Prompt: Below are some entries. Return exactly the lines from the one with "Task: Click the End Meta Pixel Code comment" through the final line, leaving out any pictures.

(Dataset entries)
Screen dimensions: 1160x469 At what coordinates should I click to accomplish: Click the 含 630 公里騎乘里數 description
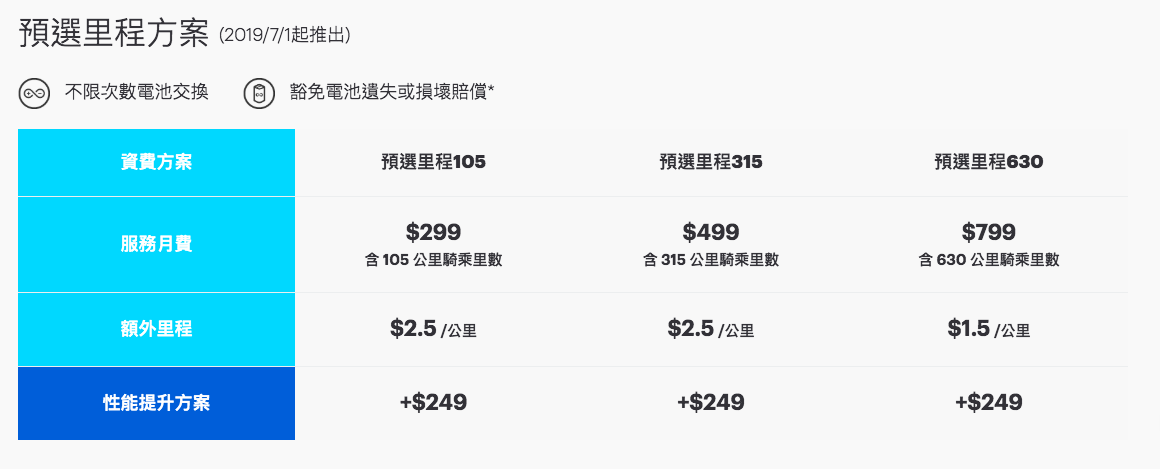[989, 260]
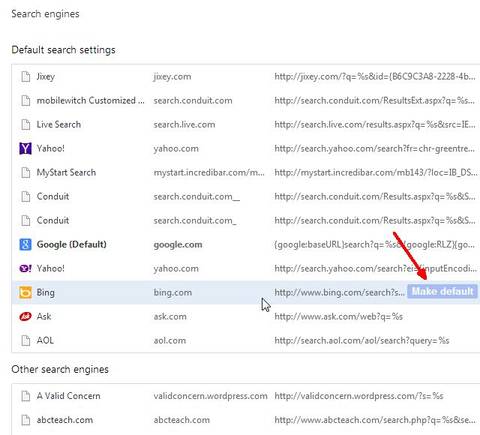Click the validconcern.wordpress.com keyword

pyautogui.click(x=210, y=396)
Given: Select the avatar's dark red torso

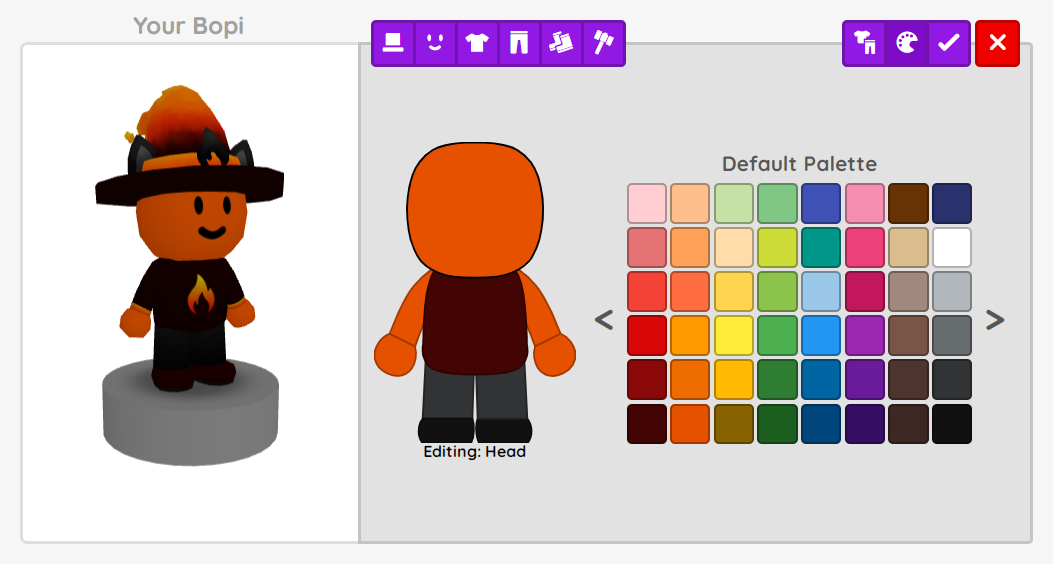Looking at the screenshot, I should [x=474, y=320].
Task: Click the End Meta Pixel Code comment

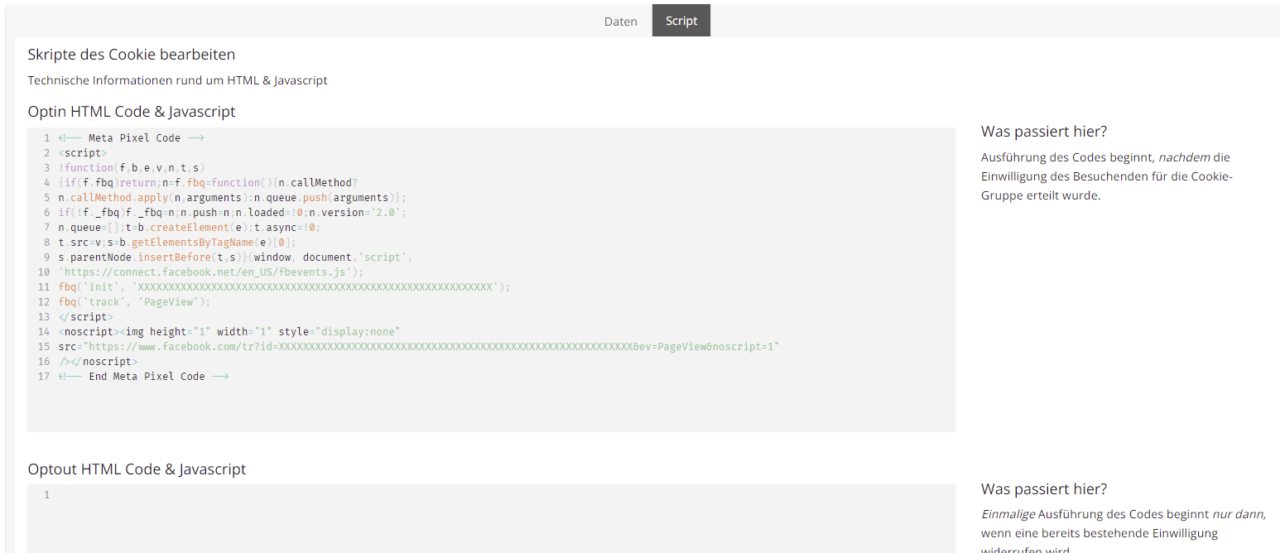Action: pyautogui.click(x=143, y=376)
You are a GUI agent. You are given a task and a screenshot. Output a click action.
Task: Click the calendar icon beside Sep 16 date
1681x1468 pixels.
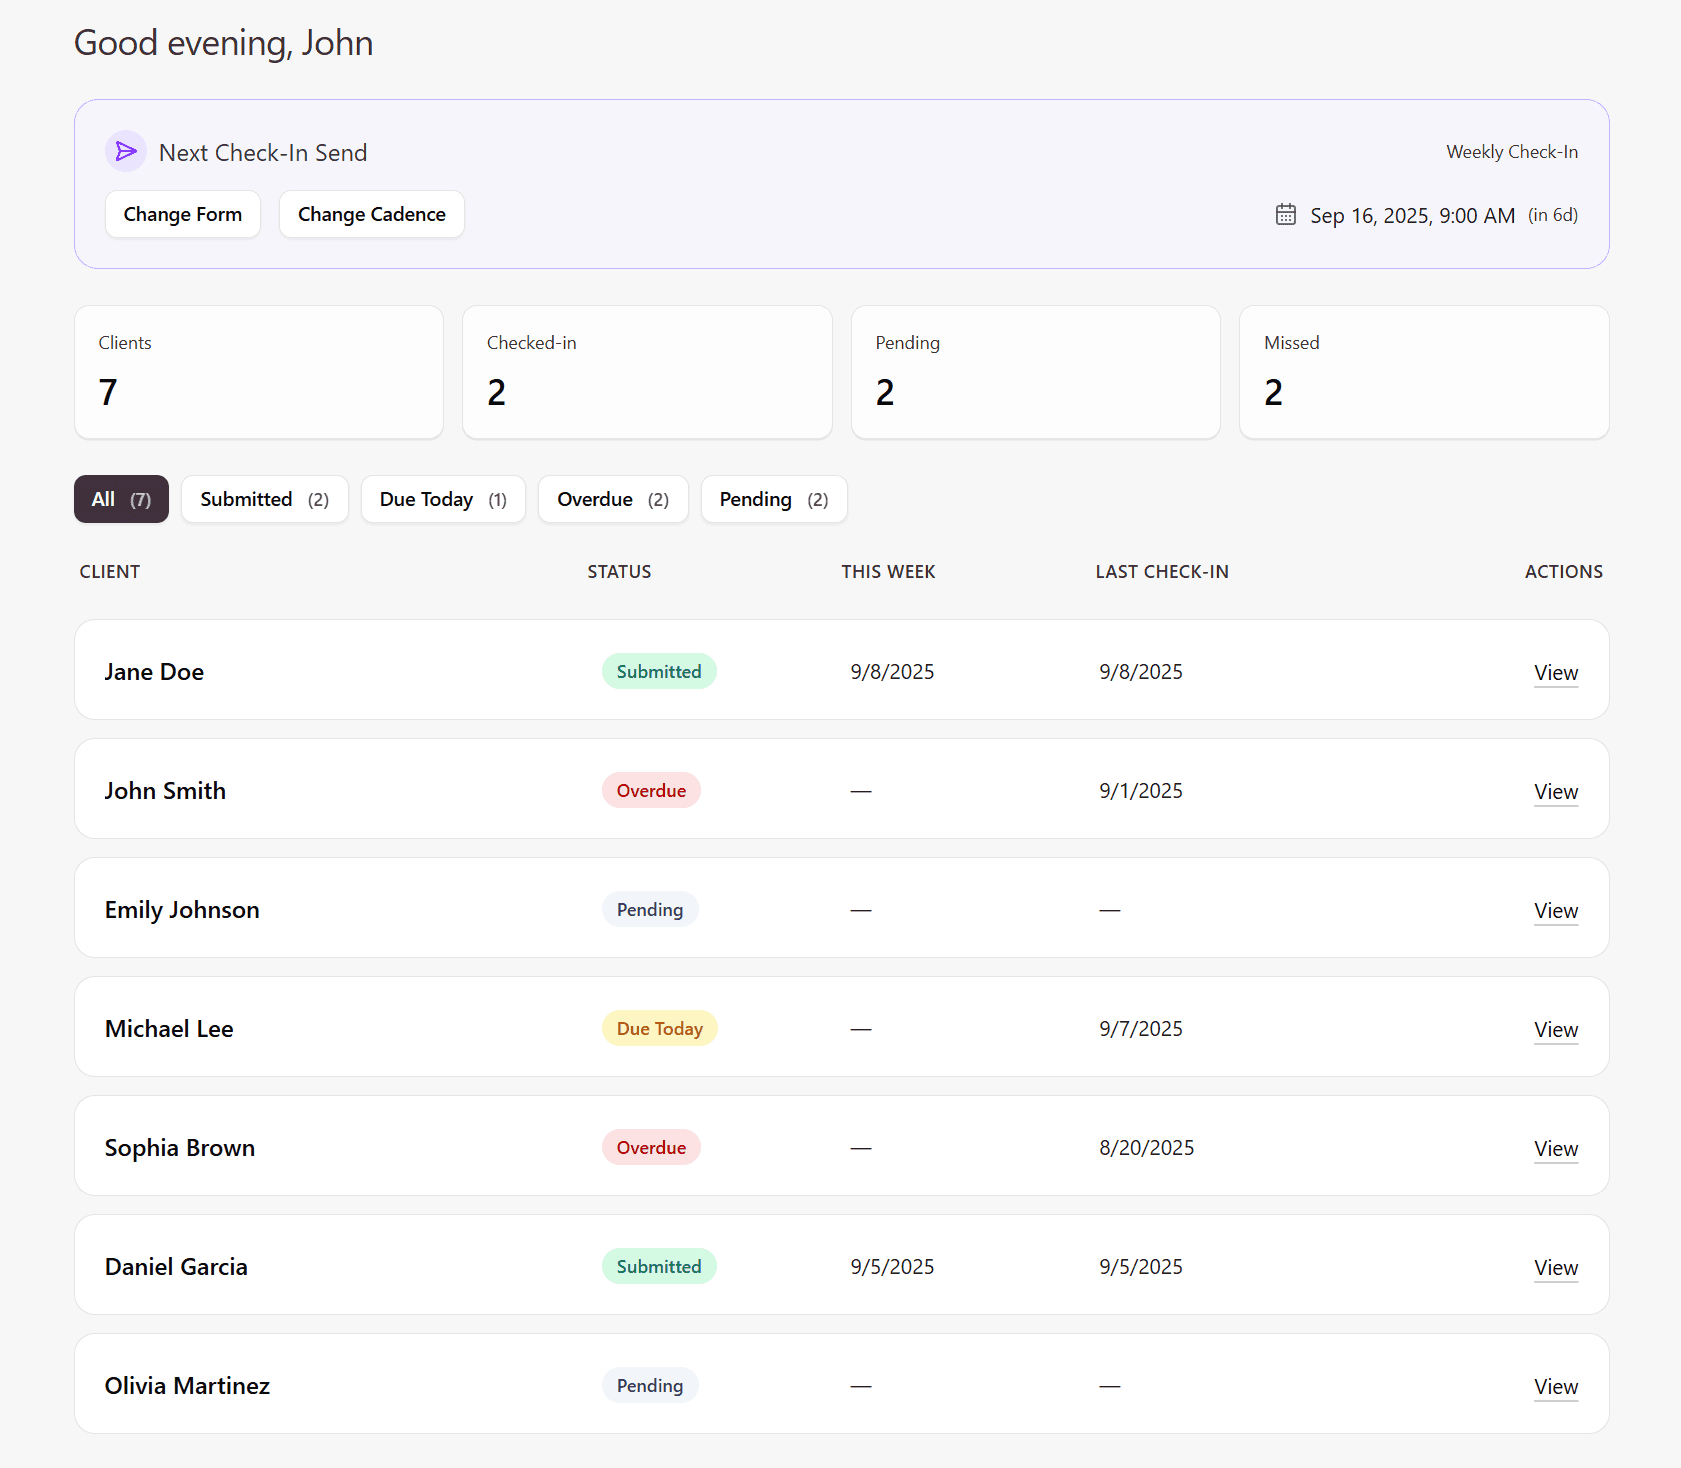pyautogui.click(x=1286, y=215)
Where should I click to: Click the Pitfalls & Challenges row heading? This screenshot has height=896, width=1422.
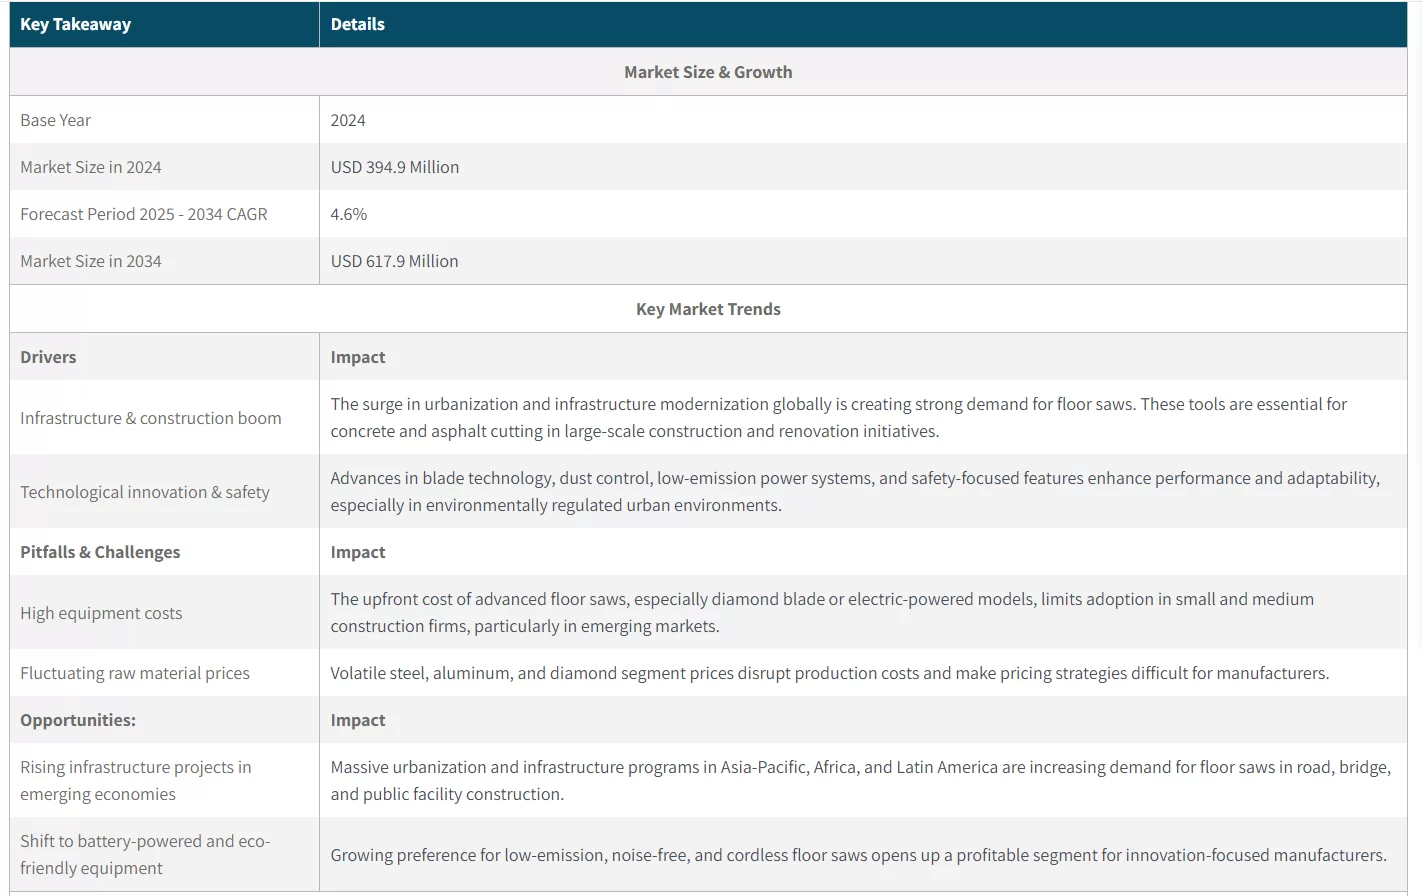tap(100, 552)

Expected output:
Task: Click the End Meta Pixel Code comment

Action: pyautogui.click(x=143, y=376)
You are a GUI agent. You are given a task and a screenshot. Output a click action.
Task: Click the calendar icon beside Sep 16 date
1681x1468 pixels.
pyautogui.click(x=1286, y=215)
Where should I click to: Click the Pitfalls & Challenges row heading? This screenshot has height=896, width=1422.
tap(100, 552)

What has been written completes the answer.